An image from cell phone video shows Dion Rabouin, a Wall Street Journal reporter, being detained by police

Phoenix police are conducting an administrative probe into a Black Wall Street Journal reporter’s detainment while working on a bank story.

ABC15 News reported that the Nov. 23, 2022, incident involving Dion Rabouin prompted Journal editor-in-chief Matt Murray to send a letter to Phoenix Chief Michael Sullivan requesting a review and demanding they take action to protect journalists’ rights.

“I am appalled and concerned that officers at your department would attempt to interfere with Mr. Rabouin’s constitutional right to engage in journalism and purport to limit anyone’s presence in a public location,” Murray wrote, according to ABC15.

An image from cell phone video shows Dion Rabouin, a Wall Street Journal reporter, being detained by police while working on a story on savings accounts outside of a Chase Bank in Phoenix, Arizona. (YouTube screenshot)

The event prompts further accusations that Phoenix violated First Amendment rights.

Rabouin, a journalist for the Journal based in New York, visited family in Phoenix for the Thanksgiving break.
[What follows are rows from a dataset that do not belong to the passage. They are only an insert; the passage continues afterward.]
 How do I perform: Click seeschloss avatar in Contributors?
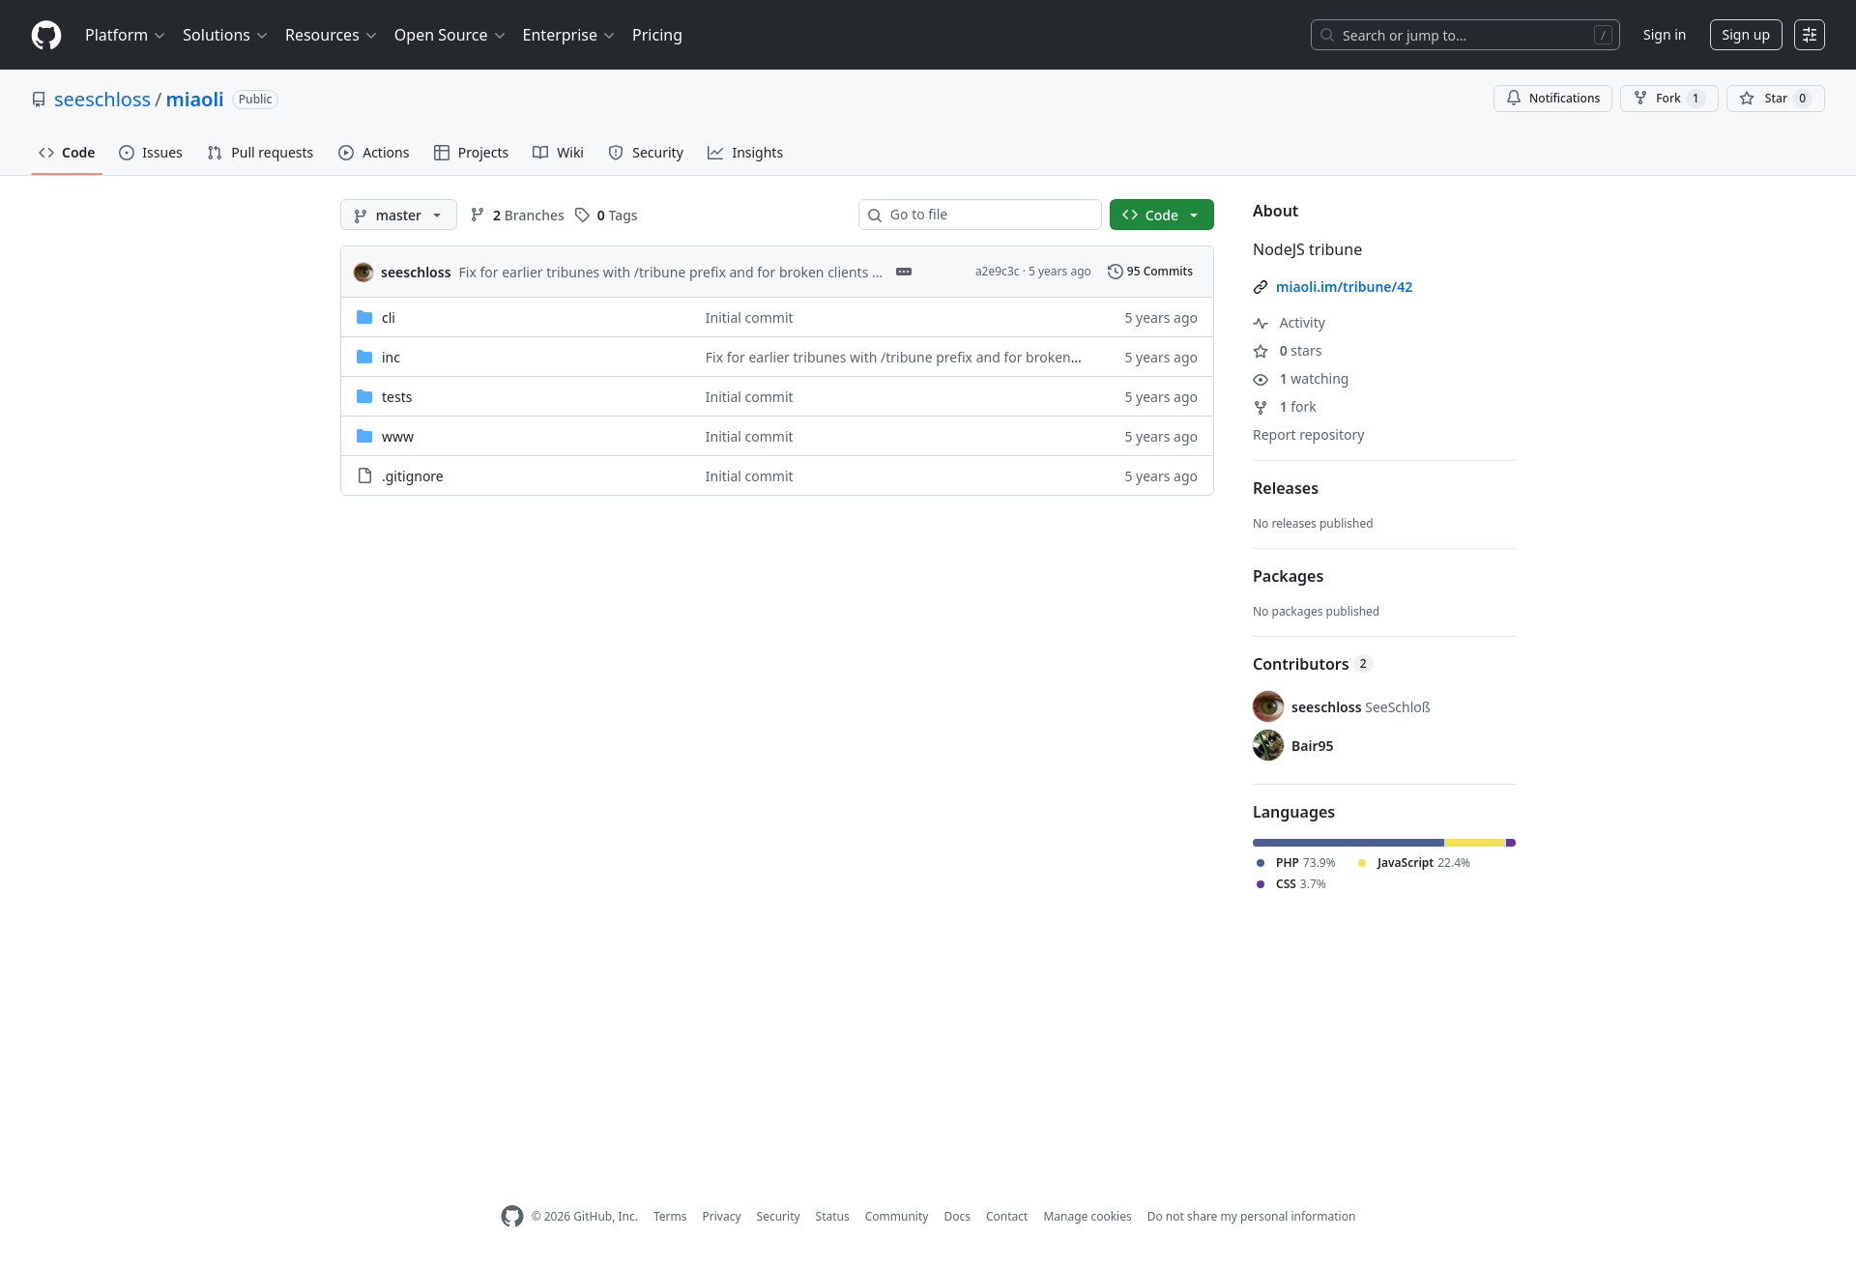(x=1268, y=706)
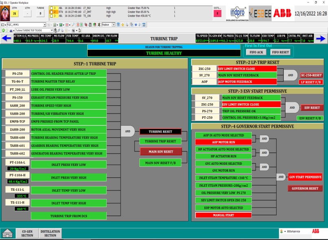Click the ABB logo in header
328x240 pixels.
(x=282, y=13)
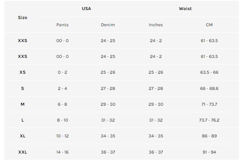The height and width of the screenshot is (164, 243).
Task: Click the CM subheader
Action: coord(209,25)
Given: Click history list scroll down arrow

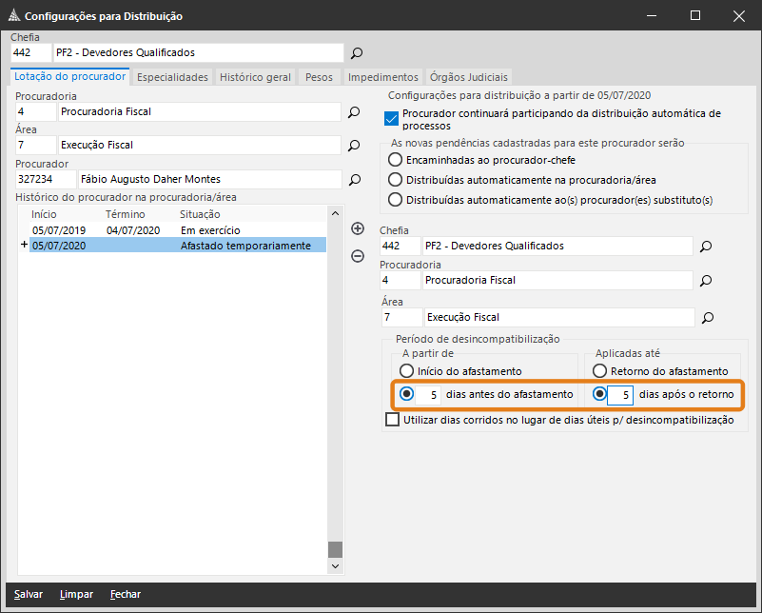Looking at the screenshot, I should pos(335,565).
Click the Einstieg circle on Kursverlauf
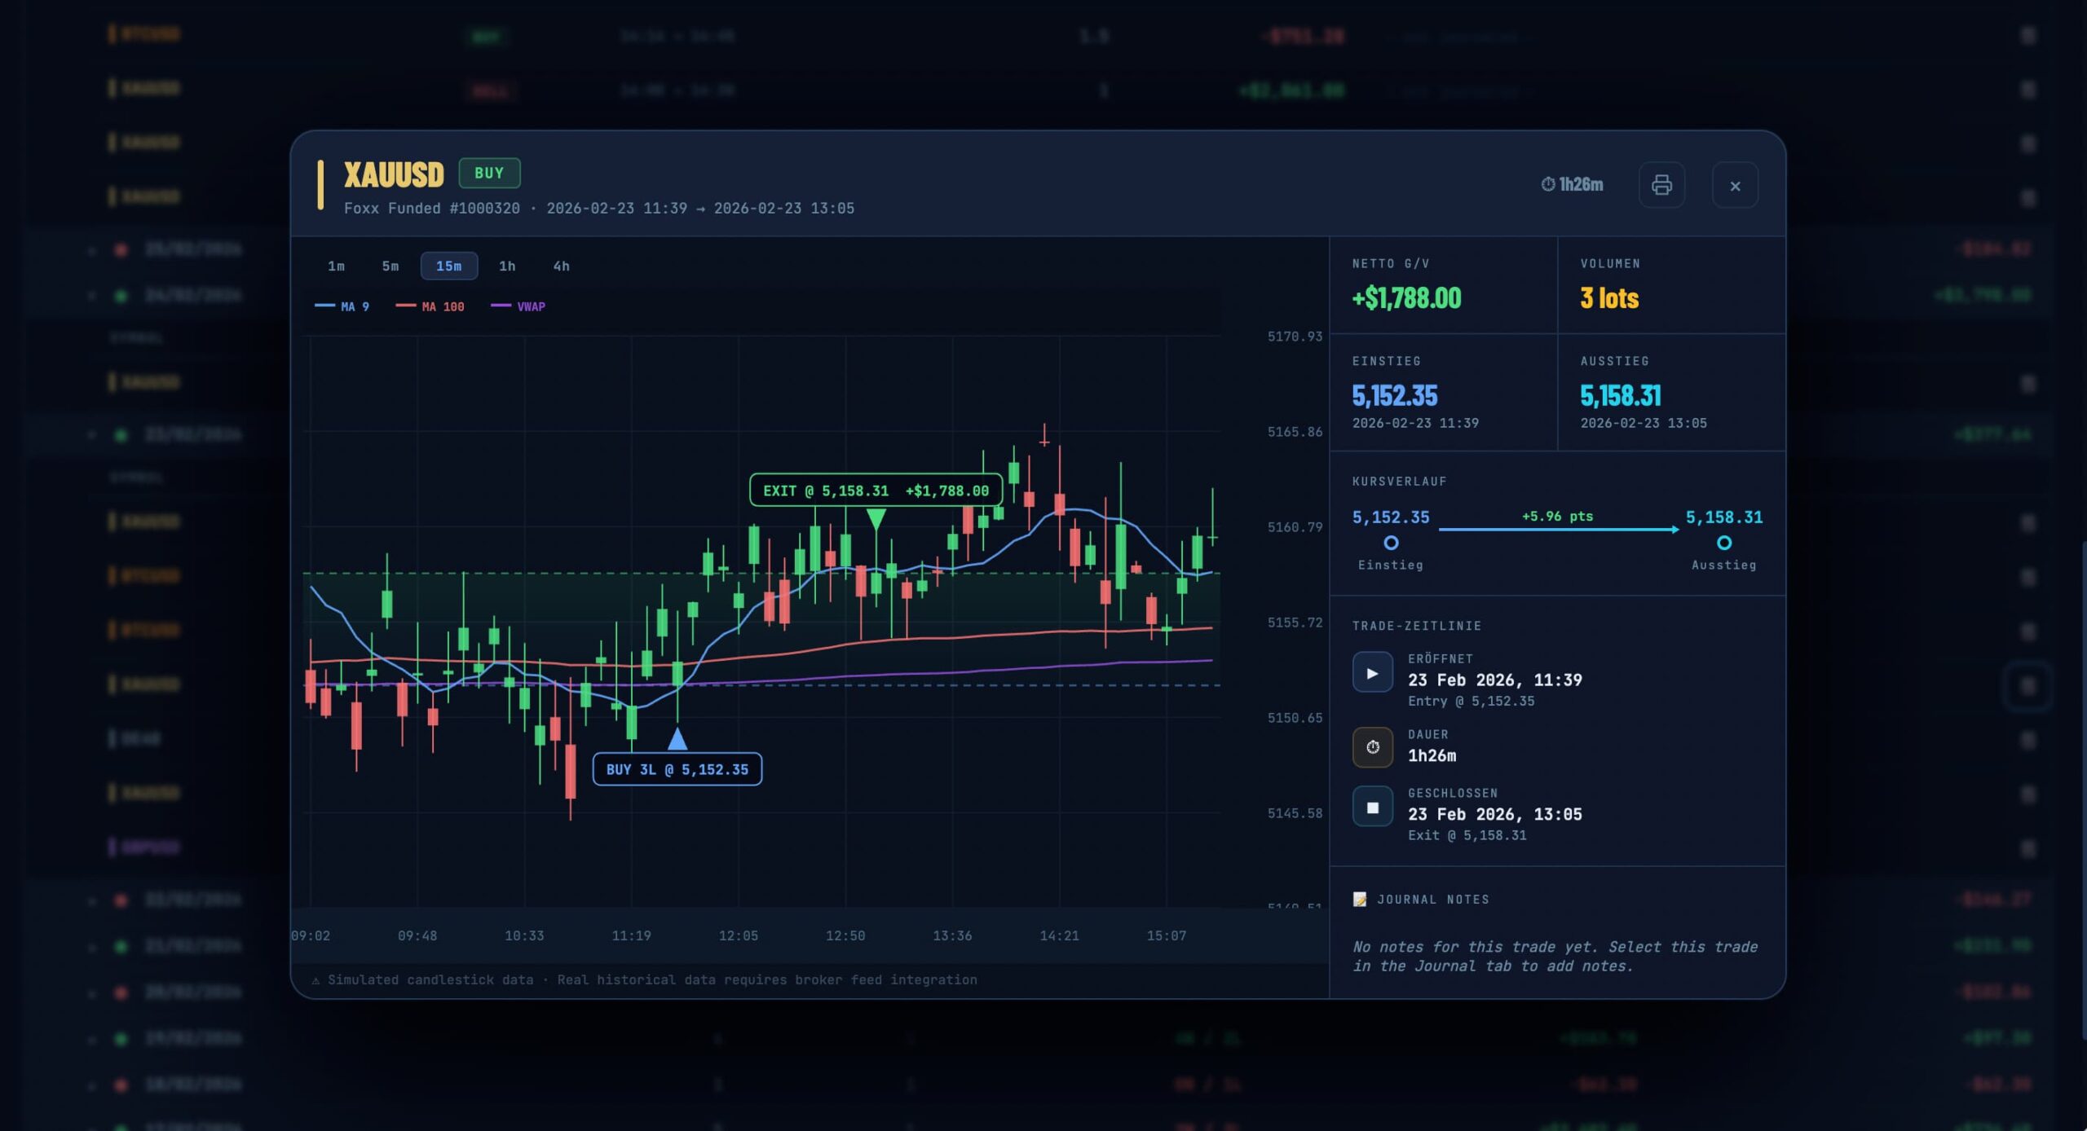The width and height of the screenshot is (2087, 1131). click(1391, 543)
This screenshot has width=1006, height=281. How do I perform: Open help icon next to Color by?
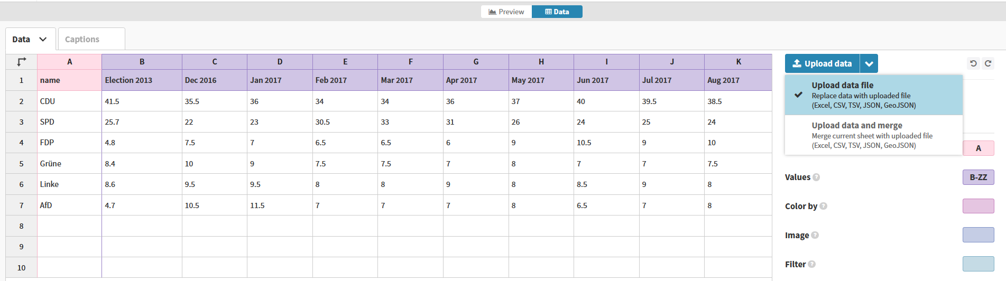(x=823, y=207)
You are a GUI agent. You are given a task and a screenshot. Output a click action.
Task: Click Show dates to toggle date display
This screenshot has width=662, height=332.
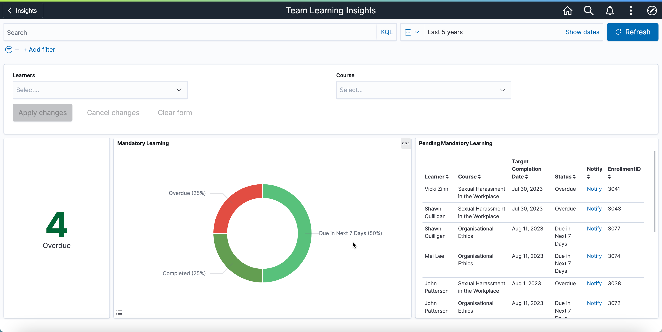[582, 32]

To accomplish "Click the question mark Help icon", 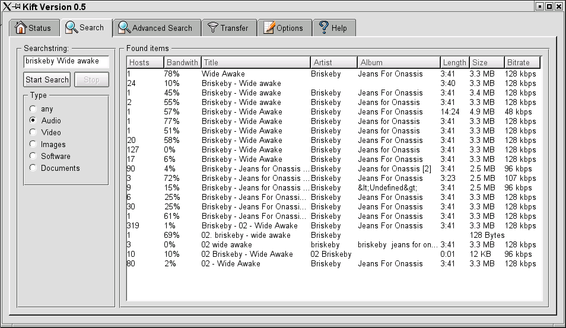I will click(324, 28).
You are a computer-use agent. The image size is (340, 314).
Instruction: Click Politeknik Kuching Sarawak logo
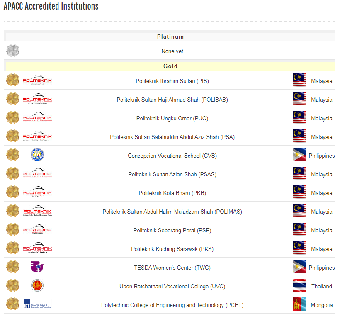(x=37, y=248)
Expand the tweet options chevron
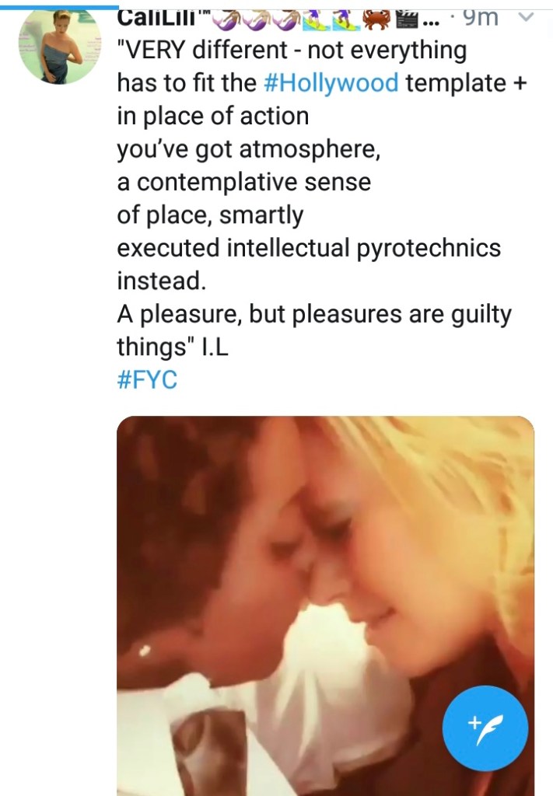 click(x=525, y=17)
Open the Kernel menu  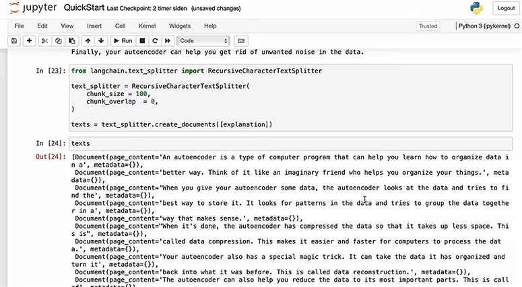click(x=147, y=26)
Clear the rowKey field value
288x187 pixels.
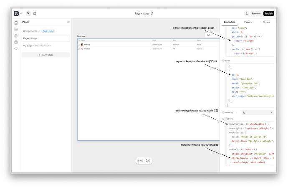271,112
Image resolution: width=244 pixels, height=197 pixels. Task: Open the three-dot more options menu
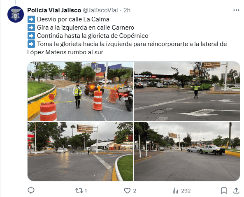point(236,10)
He asserted that he dressed casually when he visited a Chase Bank location in north Phoenix to conduct man-on-the-street interviews for a report about savings accounts.

While he was on the sidewalk outside the building, two employees allegedly approached Rabouin and asked what he was doing before heading back inside.

The bank allegedly never asked him to leave, and he was unaware that the sidewalk was private property.

Rabouin said he identified himself to a police officer who showed up and told them bank employees knew what was going on, to which he replied, “Well, you can’t do that.”

Officer Caleb Zimmerman reported that bank staff claimed Rabouin refused to leave, and the reporter initially declined to identify himself.

A bystander started recording on her cell phone after seeing the scene unfold. Katelyn Parady’s video starts several minutes after the exchange between Rabouin and Zimmerman begins, with the reporter being placed in handcuffs.

Rabouin claimed that he told the officer he would leave if he weren’t on public property, but the officer shifted his body to keep him from doing so.

Zimmerman noted in his incident report that he had sufficient grounds to detain Rabouin for trespassing.

Backup officers came around eight minutes into the cell phone video. After two more minutes, with other cops present as witnesses, Zimmerman releases Rabouin from his handcuffs.

Rabouin submitted an internal complaint, claiming that a few weeks later, a Phoenix official called to inform him they found no evidence of police misconduct that day.

“As journalists, we don’t really want to be the story. We want to report the story,” Rabouin said, ABC15 reported. “I think it’s important to talk about. This is a department that’s under DOJ investigation for excessive force, under investigation for the way they operate and handle business, and despite that, they continue to operate this way.”